The January stories ordered solely on my personal tastes.

  1. ‘How I Met My Husband’ by Alice Munro
  2. ‘Bardon Bus’ by Alice Munro
  3. ‘One Ordinary Day, With Peanuts’ by Shirley Jackson
  4. ‘The Open Boat’ by Stephen Crane
  5. ‘Where I’m Calling From’ by Raymond Carver
  6. ‘The Drunkard’ by Frank O’Connor
  7. ‘The Wind And The Snow Of Winter’ by Walter Van Tilburg Clark
  8. ‘Everyday Use’ by Alice Walker
  9. ‘The Enormous Radio’ by John Cheever
  10. ‘The View From Castle Rock’ by Alice Munro
  11. ‘Boys And Girls’ by Alice Munro
  12. ‘The Sun, The Moon, The Stars’ by Junot Diaz
  13. ‘The Skull’ by Philip K. Dick
  14. ‘The NRACP’ by George P. Elliott
  15. ‘Train’ by Alice Munro
  16. ‘The Other Foot’ by Ray Bradbury
  17. ‘Pigeon Feathers’ by John Updike
  18. ‘Jokester’ by Isaac Asimov
  19. ‘Tell Me A Riddle’ by Tillie Olsen
  20. ‘The Speech Of Polly Baker’ by Benjamin Franklin
  21. ‘The Star’ by Arthur C. Clarke

‘The Sun, The Moon, The Stars’ by Junot Díaz

Diaz, Junot 1998

The Sun, The Moon, The Stars by Junot Díaz, 1998

The magic trick:

Giving Yunior, the first-person narrator, the perfect blend of wisdom and confusion

So, here we have a story of a failed relationship told by someone after the relationship has ended. This narrator ought to have a pretty good sense of wisdom about what went wrong. Hindsight is 20/20, right? Well, it’s not quite that simple in this story.

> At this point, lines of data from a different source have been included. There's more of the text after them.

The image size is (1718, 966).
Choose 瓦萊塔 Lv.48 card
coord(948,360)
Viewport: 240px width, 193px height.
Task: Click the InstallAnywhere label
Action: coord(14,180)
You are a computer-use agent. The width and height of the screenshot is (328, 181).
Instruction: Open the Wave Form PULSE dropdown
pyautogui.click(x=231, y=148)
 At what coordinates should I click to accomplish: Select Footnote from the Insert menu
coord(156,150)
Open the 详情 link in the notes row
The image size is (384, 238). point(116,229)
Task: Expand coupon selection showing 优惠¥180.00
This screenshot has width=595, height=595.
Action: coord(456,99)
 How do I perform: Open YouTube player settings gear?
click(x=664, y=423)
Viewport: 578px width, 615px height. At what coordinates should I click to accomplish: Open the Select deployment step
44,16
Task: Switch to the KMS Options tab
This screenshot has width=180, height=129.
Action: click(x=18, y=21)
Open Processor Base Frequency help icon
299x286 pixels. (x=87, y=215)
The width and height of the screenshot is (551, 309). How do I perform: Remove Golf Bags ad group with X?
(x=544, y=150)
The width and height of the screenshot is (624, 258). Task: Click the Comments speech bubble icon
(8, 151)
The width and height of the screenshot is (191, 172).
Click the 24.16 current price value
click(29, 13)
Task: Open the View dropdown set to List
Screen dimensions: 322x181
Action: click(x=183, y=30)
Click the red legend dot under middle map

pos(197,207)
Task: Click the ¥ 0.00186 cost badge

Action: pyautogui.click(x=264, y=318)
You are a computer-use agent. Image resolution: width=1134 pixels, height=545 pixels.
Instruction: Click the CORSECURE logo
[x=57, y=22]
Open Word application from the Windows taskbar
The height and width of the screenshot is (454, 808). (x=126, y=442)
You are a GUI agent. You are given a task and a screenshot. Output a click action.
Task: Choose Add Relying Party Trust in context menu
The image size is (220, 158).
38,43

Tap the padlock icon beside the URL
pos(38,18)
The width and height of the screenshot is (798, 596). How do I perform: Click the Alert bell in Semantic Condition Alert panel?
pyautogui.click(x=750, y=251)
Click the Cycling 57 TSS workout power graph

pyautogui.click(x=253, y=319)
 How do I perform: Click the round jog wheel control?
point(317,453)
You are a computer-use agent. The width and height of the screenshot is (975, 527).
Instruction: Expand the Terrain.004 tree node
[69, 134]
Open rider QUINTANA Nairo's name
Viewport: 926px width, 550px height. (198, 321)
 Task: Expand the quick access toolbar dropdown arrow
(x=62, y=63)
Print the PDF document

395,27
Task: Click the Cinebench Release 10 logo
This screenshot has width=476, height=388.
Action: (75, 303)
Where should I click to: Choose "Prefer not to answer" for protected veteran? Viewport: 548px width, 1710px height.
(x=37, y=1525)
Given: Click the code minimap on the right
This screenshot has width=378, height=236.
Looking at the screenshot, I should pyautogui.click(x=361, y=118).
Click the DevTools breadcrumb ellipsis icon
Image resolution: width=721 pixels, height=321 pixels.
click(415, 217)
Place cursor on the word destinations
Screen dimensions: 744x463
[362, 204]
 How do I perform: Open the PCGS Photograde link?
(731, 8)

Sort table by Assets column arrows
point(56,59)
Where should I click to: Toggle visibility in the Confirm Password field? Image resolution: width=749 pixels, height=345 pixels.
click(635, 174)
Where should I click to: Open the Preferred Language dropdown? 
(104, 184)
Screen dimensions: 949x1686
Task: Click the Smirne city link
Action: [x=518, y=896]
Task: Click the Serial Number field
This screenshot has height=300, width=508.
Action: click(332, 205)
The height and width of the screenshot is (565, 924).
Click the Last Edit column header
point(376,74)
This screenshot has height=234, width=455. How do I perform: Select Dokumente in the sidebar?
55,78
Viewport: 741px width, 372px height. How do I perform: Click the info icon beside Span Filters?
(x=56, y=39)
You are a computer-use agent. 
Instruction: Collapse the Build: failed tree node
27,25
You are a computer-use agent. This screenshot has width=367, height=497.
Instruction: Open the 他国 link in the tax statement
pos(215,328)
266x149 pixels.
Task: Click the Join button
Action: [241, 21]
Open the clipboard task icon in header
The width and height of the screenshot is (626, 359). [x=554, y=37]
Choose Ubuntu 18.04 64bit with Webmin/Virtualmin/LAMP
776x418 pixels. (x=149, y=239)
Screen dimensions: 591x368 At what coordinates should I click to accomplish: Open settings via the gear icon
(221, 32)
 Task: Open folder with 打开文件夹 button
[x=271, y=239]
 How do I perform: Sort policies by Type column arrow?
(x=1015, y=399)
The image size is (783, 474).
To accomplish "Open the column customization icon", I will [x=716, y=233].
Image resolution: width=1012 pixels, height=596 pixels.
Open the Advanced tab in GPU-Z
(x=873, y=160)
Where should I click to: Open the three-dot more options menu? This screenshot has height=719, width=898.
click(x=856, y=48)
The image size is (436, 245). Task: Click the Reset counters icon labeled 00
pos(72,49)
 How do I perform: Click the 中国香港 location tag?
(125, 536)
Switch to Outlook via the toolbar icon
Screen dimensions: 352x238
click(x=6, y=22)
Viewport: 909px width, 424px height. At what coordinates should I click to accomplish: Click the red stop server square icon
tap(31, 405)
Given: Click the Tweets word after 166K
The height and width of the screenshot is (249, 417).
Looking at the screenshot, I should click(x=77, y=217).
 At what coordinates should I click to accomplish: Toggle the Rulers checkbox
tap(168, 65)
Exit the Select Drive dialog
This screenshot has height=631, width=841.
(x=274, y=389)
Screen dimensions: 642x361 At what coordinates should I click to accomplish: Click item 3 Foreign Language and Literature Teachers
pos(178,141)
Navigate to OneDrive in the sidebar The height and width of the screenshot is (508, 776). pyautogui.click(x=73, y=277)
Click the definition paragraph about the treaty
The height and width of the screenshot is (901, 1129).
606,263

Yunior, the first-person narrator, does have some things figured out. He gives the reader some remarkable insights here and there about how, looking back, even when things in the relationship were good, maybe they weren’t that good; maybe they were too comfortable, etc. What is notable, though, is how much Yunior still doesn’t understand.

Consider that Díaz starts the story by having his narrator say, “I’m not a bad guy.” It is as if he is on the defensive before the reader has even had a chance to accuse him of anything. Diaz then ends the story in the middle of a conversation with Yunior and his girlfriend, Magda. Yunior desperately pleads, “This can work. All we have to do is try.” At start and conclusion, Yunior is trying to convince himself of something. He can’t represent this relationship in any kind of realistic way. He isn’t in a position of wisdom at all. He is still confused and coming to grips with the entire episode.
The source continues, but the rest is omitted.